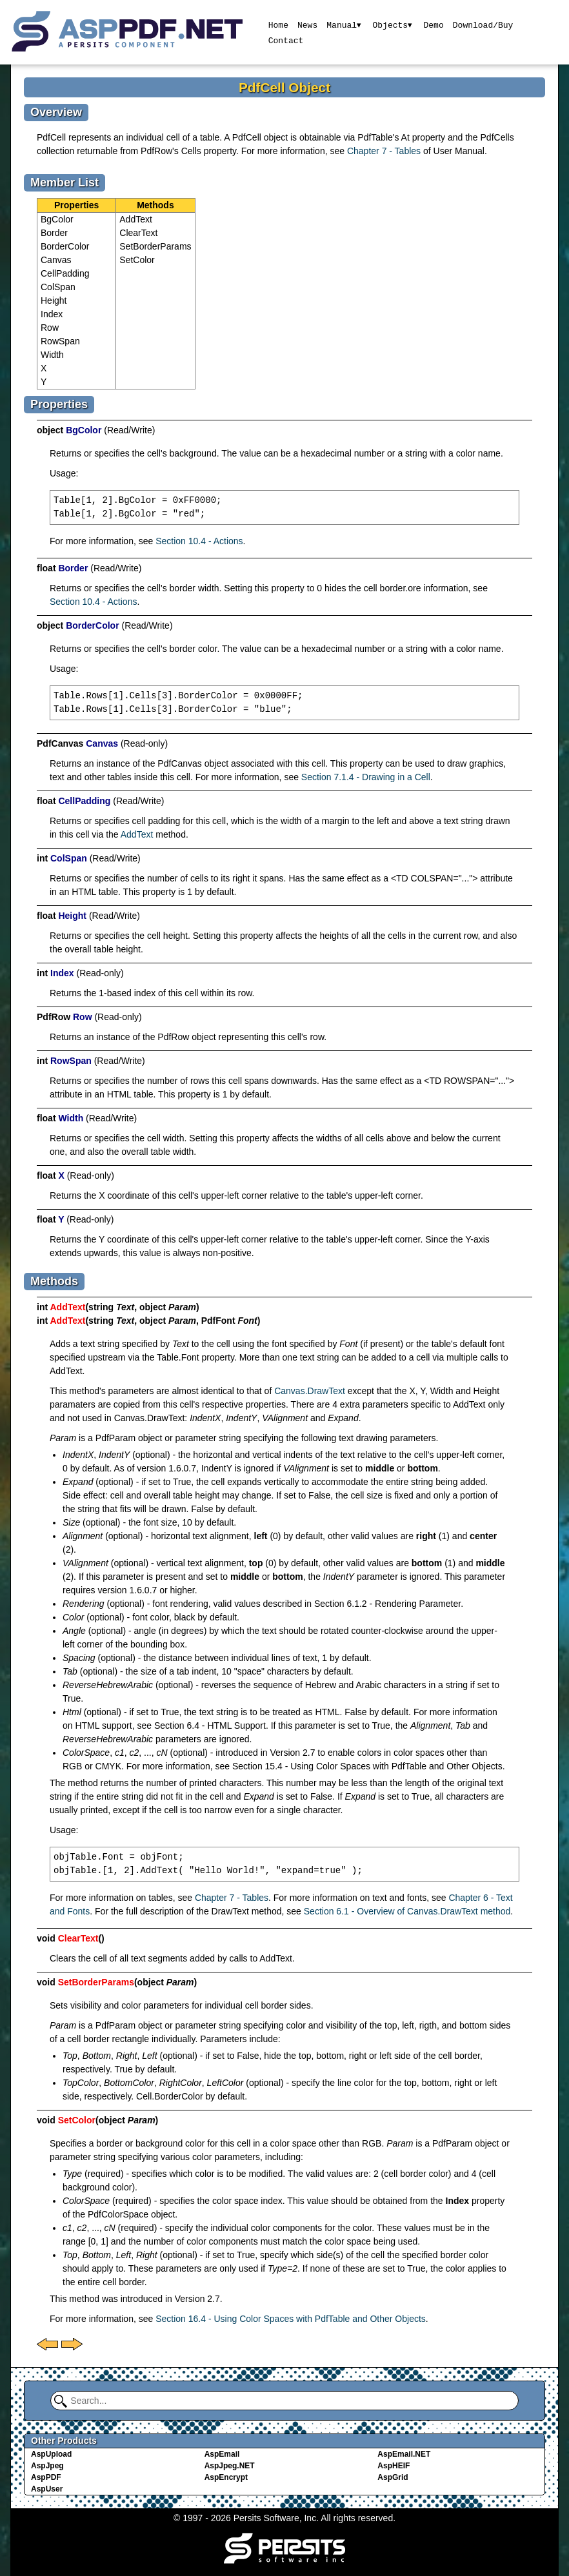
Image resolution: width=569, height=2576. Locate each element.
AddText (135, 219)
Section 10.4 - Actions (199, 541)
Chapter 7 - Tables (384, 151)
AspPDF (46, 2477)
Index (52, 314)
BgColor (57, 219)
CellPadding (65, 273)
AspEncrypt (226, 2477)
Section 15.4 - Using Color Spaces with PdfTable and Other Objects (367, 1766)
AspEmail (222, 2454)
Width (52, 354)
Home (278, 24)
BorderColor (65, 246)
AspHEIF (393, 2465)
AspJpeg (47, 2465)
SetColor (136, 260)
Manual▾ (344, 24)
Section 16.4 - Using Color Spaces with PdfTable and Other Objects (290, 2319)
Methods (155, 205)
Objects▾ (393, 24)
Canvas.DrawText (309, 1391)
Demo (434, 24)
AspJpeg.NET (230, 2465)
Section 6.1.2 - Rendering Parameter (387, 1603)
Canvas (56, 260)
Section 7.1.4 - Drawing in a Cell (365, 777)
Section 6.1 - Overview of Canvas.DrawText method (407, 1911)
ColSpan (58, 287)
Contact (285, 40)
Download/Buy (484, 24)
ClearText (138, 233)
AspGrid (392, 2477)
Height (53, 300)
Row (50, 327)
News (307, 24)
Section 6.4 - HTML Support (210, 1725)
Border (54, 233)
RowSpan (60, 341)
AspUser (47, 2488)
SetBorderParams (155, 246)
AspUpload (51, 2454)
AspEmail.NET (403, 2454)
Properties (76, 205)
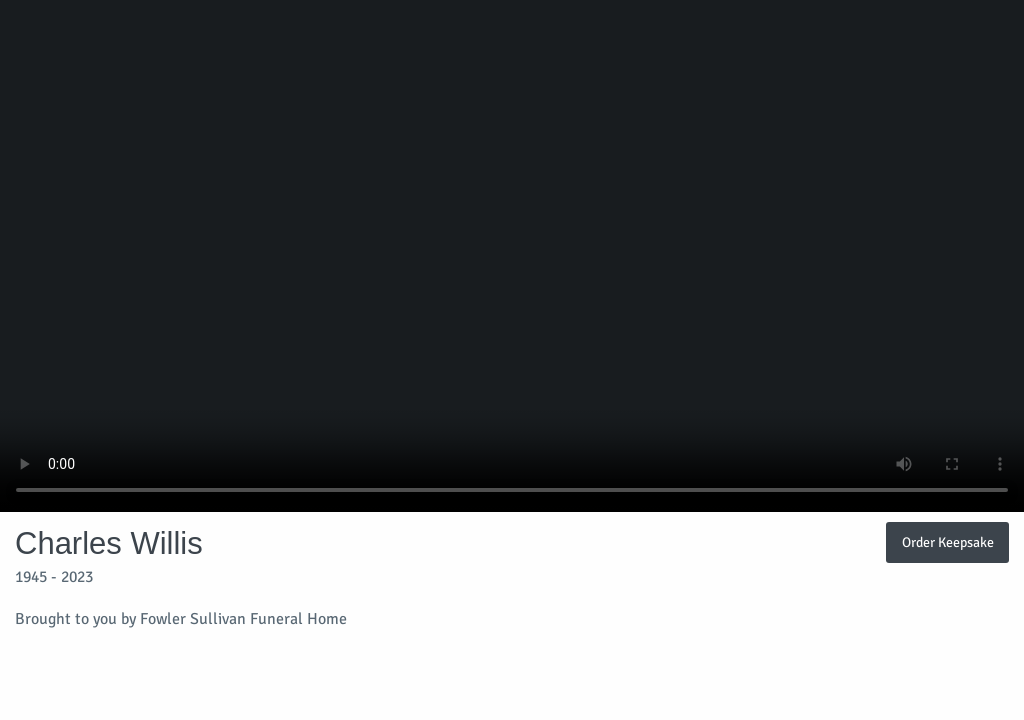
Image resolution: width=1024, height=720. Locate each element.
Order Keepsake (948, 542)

■ ■ ■ ■ ■ ■ ■

* _Goal_
Swap "Section" for "Part" everywhere it occurs in the data above, and leave everything else unchanged. Omit the pictures when you write the lines out again.

* _Response for this exercise_
Image resolution: width=569, height=2576. Locate each element.
AddText (135, 219)
Part 10.4 - Actions (199, 541)
Chapter 7 - Tables (384, 151)
AspPDF (46, 2477)
Index (52, 314)
BgColor (57, 219)
CellPadding (65, 273)
AspEncrypt (226, 2477)
Part 15.4 - Using Color Spaces with PdfTable and Other Objects (367, 1766)
AspEmail (222, 2454)
Width (52, 354)
Home (278, 24)
BorderColor (65, 246)
AspHEIF (393, 2465)
AspJpeg (47, 2465)
SetColor (136, 260)
Manual▾ (344, 24)
Part 16.4 - Using Color Spaces with PdfTable and Other Objects (290, 2319)
Methods (155, 205)
Objects▾ (393, 24)
Canvas.DrawText (309, 1391)
Demo (434, 24)
AspJpeg.NET (230, 2465)
Part 6.1.2 - Rendering Parameter (387, 1603)
Canvas (56, 260)
Part 7.1.4 - Drawing in a Cell (365, 777)
Part 6.1 - Overview of Canvas.DrawText method (407, 1911)
ColSpan (58, 287)
Contact (285, 40)
Download/Buy (484, 24)
ClearText (138, 233)
AspGrid (392, 2477)
Height (53, 300)
Row (50, 327)
News (307, 24)
Part 6.4 - HTML Support (210, 1725)
Border (54, 233)
RowSpan (60, 341)
AspUser (47, 2488)
SetBorderParams (155, 246)
AspUpload (51, 2454)
AspEmail.NET (403, 2454)
Properties (76, 205)
Image resolution: width=1024, height=720. Locate each element.
Order Keepsake (948, 542)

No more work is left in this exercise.